▶ [How to complete this task]: An exact copy of the lines from the one containing "Given: Update project" through the last line below is required; include both of those lines and no others.

(Data for analysis begins)

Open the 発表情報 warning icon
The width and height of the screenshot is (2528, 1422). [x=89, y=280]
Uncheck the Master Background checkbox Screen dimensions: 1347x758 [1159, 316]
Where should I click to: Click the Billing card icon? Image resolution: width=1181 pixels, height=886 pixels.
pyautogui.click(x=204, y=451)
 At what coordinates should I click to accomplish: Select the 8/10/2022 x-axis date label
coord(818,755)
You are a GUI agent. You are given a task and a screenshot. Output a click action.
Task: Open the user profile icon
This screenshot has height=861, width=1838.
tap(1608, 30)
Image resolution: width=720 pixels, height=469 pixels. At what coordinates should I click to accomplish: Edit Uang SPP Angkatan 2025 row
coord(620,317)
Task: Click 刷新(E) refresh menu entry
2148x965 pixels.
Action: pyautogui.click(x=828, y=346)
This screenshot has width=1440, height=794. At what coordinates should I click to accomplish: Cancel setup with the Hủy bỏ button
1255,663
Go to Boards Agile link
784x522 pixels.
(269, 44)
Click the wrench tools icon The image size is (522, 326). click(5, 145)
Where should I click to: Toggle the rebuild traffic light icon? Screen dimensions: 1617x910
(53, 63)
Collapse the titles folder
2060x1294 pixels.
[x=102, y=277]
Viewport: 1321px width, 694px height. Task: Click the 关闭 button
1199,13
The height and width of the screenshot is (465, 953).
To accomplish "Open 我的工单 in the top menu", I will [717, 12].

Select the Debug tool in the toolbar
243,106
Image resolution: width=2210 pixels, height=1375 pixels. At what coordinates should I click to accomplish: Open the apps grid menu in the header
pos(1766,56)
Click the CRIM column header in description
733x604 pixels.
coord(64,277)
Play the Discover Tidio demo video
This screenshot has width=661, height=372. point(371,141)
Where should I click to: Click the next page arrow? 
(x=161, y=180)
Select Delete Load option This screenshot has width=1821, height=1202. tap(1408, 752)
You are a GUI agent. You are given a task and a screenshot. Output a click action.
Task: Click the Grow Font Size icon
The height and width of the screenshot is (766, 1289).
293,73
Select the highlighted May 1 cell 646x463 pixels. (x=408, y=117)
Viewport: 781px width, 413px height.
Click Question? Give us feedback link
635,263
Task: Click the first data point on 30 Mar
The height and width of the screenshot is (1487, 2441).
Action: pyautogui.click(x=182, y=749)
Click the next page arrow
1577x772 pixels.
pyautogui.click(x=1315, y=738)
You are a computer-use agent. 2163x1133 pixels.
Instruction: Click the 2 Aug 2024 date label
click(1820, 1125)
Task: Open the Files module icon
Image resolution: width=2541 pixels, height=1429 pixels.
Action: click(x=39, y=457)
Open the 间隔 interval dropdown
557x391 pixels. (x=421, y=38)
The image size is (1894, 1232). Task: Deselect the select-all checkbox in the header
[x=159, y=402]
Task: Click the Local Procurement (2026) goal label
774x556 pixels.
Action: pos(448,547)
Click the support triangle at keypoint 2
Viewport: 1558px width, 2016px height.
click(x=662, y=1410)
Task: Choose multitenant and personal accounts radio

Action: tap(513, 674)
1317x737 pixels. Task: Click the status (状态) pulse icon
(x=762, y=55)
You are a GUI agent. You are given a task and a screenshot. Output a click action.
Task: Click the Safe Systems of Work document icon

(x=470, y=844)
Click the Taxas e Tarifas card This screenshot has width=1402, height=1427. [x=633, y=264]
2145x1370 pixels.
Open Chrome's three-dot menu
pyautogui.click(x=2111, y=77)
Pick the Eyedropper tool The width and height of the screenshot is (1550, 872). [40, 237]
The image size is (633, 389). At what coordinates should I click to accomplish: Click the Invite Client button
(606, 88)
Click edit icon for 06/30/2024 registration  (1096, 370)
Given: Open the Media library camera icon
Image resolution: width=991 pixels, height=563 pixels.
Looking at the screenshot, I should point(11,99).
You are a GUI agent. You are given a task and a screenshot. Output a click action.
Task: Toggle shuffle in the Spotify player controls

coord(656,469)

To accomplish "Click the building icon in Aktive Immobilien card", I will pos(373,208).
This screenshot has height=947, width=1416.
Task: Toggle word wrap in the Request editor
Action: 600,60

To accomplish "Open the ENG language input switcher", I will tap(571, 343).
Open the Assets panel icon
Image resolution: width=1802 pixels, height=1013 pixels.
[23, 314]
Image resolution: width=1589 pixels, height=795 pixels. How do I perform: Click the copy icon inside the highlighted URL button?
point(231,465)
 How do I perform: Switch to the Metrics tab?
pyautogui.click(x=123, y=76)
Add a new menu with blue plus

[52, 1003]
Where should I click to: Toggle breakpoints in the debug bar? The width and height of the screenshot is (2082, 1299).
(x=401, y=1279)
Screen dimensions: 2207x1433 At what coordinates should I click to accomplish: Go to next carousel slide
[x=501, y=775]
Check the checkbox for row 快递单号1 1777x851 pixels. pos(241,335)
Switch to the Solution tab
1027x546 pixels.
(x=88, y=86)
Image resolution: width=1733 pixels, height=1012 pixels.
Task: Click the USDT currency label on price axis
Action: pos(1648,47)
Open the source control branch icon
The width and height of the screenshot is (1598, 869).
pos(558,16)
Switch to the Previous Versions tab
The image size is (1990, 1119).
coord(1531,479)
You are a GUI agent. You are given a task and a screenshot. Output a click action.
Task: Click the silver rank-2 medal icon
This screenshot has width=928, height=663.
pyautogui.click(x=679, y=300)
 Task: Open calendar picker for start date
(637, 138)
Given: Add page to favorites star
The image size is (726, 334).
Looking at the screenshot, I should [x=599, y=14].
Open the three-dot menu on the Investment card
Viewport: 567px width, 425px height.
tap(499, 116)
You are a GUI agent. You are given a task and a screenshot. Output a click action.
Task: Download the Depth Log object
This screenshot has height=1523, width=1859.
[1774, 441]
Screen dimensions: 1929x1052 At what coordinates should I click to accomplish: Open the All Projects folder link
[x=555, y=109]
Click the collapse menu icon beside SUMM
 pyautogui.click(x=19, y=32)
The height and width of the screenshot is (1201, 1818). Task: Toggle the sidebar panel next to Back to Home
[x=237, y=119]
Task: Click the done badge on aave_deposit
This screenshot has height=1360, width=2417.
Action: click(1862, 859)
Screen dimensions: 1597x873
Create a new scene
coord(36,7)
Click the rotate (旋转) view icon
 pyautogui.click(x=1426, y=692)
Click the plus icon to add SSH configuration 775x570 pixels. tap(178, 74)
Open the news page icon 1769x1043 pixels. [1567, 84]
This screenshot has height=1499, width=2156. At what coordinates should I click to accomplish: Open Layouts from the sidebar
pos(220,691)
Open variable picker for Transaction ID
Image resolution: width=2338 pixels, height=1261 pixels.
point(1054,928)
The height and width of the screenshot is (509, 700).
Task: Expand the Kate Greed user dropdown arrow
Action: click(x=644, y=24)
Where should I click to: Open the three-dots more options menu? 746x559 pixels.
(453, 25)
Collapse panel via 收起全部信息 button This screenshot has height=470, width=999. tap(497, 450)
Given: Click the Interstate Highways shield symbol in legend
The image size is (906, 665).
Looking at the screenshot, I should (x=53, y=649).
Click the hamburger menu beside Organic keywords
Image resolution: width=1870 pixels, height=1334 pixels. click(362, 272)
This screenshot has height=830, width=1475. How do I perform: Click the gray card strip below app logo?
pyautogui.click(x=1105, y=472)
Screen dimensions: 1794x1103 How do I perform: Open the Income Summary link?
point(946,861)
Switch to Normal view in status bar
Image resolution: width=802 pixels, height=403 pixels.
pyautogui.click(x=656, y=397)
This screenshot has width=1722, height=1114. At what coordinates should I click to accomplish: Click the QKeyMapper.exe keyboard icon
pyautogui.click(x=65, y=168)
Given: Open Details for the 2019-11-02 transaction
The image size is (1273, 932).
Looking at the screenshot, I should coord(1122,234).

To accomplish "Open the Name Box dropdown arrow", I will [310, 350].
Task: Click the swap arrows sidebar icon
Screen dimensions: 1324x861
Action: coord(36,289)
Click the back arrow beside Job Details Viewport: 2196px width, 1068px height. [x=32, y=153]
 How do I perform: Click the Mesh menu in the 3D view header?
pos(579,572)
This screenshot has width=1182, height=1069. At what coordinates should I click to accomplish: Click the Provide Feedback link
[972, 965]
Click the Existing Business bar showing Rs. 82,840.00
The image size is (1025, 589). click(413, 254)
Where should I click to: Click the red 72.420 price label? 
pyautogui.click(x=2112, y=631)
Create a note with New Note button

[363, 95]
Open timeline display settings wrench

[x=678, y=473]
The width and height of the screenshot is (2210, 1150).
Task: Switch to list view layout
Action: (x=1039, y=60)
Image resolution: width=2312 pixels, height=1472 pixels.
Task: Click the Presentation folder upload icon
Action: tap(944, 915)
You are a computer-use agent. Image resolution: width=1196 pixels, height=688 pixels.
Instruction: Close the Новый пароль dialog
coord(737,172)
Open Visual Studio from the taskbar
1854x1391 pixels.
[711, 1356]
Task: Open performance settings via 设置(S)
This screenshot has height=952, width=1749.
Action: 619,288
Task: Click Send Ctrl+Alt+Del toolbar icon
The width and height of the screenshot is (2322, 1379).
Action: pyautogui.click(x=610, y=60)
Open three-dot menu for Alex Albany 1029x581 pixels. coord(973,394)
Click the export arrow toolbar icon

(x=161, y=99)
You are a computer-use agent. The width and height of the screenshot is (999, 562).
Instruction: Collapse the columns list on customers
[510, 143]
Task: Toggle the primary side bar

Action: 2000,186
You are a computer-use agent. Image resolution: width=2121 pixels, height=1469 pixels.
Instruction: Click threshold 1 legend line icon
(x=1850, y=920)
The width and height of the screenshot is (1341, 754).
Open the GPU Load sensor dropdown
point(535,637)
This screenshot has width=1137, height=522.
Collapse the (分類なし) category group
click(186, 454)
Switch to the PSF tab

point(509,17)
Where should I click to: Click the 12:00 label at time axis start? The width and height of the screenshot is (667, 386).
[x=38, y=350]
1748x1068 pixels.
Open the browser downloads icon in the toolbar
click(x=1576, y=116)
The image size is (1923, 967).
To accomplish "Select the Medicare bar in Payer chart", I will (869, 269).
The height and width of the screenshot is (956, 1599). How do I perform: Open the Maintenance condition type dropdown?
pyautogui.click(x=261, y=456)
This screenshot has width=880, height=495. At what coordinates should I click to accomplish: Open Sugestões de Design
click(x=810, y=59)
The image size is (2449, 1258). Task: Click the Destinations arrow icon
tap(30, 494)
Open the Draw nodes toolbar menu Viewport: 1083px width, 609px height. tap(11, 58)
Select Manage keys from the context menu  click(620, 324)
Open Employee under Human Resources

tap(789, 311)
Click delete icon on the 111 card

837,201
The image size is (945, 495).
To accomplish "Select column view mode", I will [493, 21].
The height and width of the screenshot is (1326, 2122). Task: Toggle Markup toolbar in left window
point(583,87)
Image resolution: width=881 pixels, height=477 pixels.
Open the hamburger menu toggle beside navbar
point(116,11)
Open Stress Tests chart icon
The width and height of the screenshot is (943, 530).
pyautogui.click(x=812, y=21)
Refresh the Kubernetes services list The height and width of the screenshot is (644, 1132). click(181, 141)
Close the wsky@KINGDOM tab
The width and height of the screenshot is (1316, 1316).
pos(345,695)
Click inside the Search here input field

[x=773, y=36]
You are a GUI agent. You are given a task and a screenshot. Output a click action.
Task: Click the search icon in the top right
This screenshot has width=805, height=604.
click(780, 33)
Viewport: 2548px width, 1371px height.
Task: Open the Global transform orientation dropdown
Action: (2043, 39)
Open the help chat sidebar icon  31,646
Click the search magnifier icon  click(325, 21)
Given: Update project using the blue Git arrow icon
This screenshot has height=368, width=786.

(Data for analysis ends)

▶ [Response box]:
Given: Update project using the blue Git arrow icon
This screenshot has height=368, width=786.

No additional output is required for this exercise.